Un diagramme de Frost est un graphe plan dont l'abscisse est un axe de degrés d'oxydation n (sans unité) et l'ordonnée est un axe gradué en volts. Chaque point représentatif de l'élément chimique considéré au nombre d'oxydation n a pour abscisse n et pour ordonnée le produit n·E°(A(n)/A(0)), produit du degré d'oxydation n par le potentiel de référence E° entre l'élément chimique A au nombre d'oxydationn' et le corps simple correspondant A au nombre d'oxydation 0.

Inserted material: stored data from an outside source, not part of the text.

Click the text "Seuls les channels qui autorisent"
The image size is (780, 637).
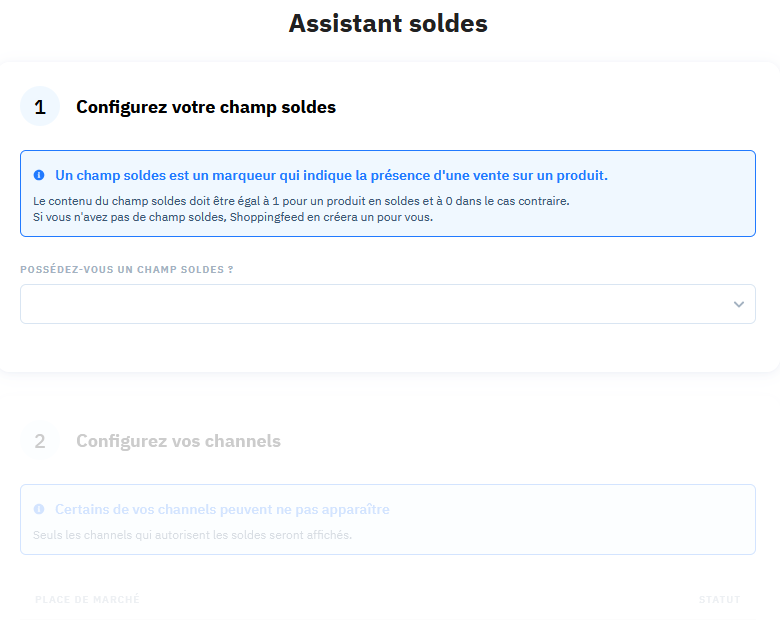192,535
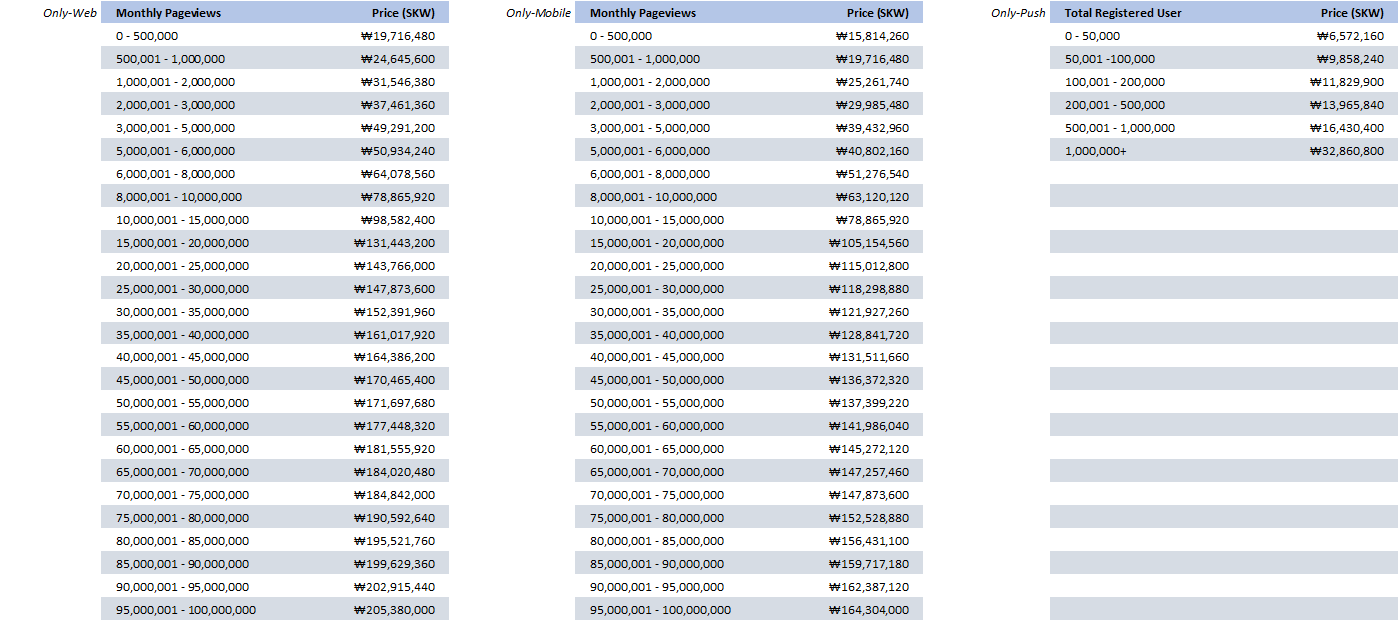Select the 1,000,000+ registered user cell
Viewport: 1400px width, 622px height.
coord(1095,151)
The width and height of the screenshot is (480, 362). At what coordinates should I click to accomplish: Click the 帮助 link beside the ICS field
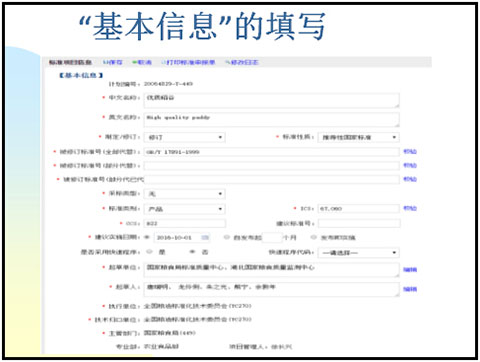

Dans le cas du fer considéré aux nombres d'oxydation 0, II et III, le fer métallique Fe est représenté par l'origine du graphe, l'ion Fe2+ est représenté par un point d'abscisse 2 et d'ordonnée 2E°(Fe2+/Fe) et l'ion Fe3+ est représenté par un point d'abscisse 3 et d'ordonnée 3E°(Fe3+/Fe).
Un diagramme de Frost a donc autant de points que ce que l'élément chimique considéré a de degrés d'oxydation. Par exemple, le diagramme de Frost de l'élément chimique chlore a six points qui représentent respectivement Cl−, Cl2, HClO, ClO2−, ClO3− et ClO4−.
Approche thermodynamique[modifier | modifier le code]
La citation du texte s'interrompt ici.